Take, for example, the success of states like Colorado now in its fifth year of marijuana legalization. Sales of the legal herb generated tax revenues exceeding $150 million between January and October 2016, $50 million of which the state is using to pump up its school systems. Significant shares of this revenue stream will support improved drug treatment, drug education programs, and various projects targeting at-risk populations. All these expenditures help increase education, job skills, and opportunity for persons who might otherwise fall victim to substance abuse.
Yes, Americans are the market.
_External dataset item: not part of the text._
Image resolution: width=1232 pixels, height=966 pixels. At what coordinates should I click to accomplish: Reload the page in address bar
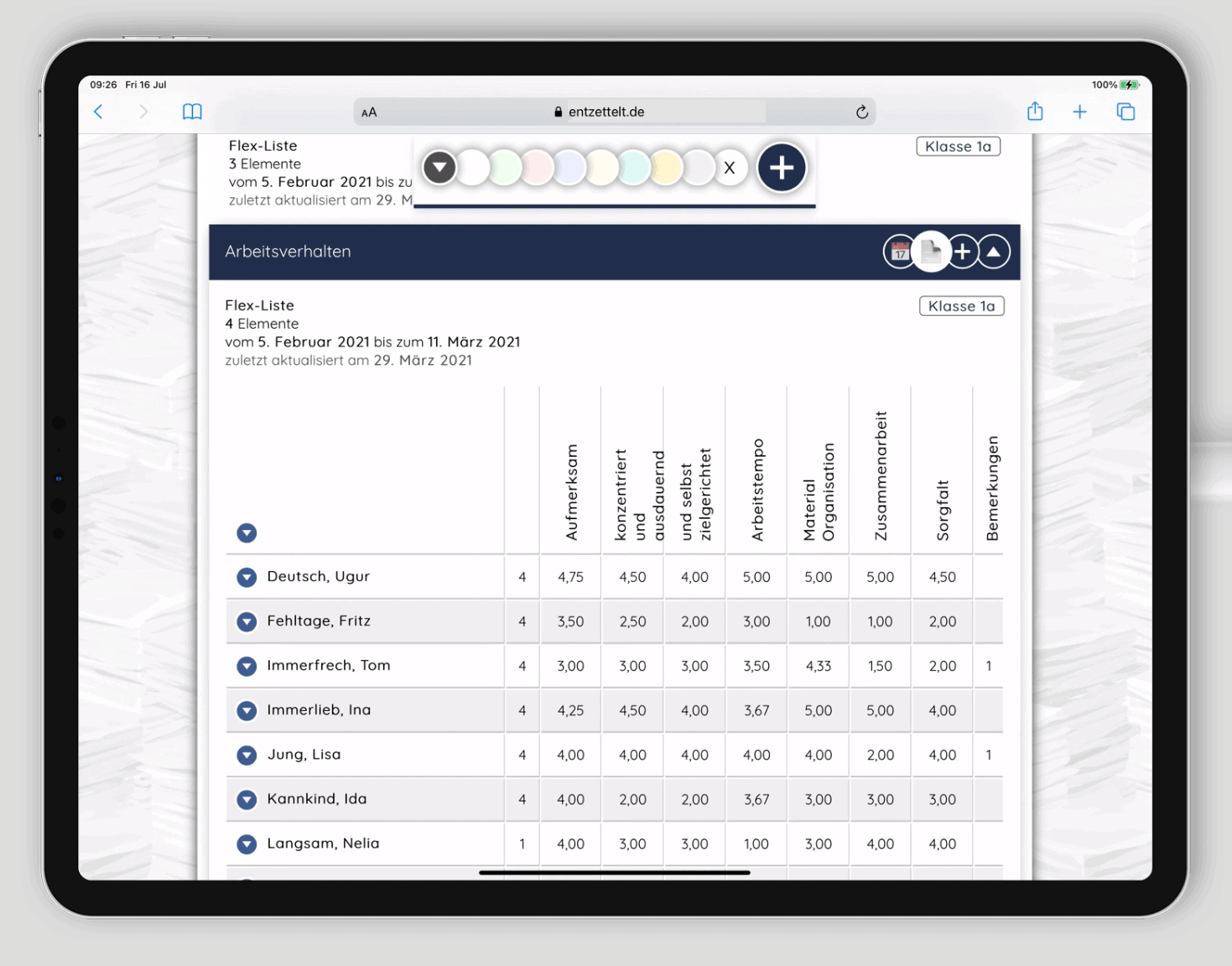coord(861,112)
But instead of devoting resources to learning more about why Americans are uniquely prone to drug use and abuse, outdated policies continue to treat Americans as children to be scolded and punished. This attitude helps foster voters’ disgust with government.
Punishment has become increasingly more severe as subsequent generations of policymakers have embraced the government-as-nanny model. Any incremental step away from prohibition has come wrapped in controversy, implemented only in states where the voice of reason has a chance to be heard. Now with the Trump Administration and its appointment of Jeff Sessions as head of the Justice Department, we face the prospect of a full-bore return to the good old failed policies of the past…….
We the people have to decide what we’re going to do about this, because our so-called ‘leaders’ won’t make the first move. We have to decide and then make our voices heard. Compare:
*the militarized police force versus friendly neighborhood police to protect and serve.
*urban warfare versus reclaimed neighborhoods and inner cities
*illegal search and seizure and loss of property even you’re not convicted of a crime versus government butting out of private lives
*an overwhelmed judicial system versus our Constitutionally-guaranteed due process
*half of federal prisoners in jail for drugs and the fact that drug offenses comprise the most serious offense for 16% of state prisoners versus an enormous reduction of prison population
*our ever-growing investment in prisons versus a renewed investment in schools, mental health care, and state-of-the-art addiction treatment centers.
*taxpayers struggling under drug war costs versus a regulated, taxed drug industry ensuring purity, restricting sales to adults only, and producing substantial new revenue streams
*American citizens treated as children by government deciding what they can do in their personal lives versus each person responsible for his/her welfare. Want to be homeless, die in a ditch? Go ahead. Ask for help, we’ll be there for you.
*overdose of drugs like heroin often resulting from zero information about purity or strength versus a regulated market that includes labeling for purity and precautions about use.
Which will it be? We voters need to make our voices heard.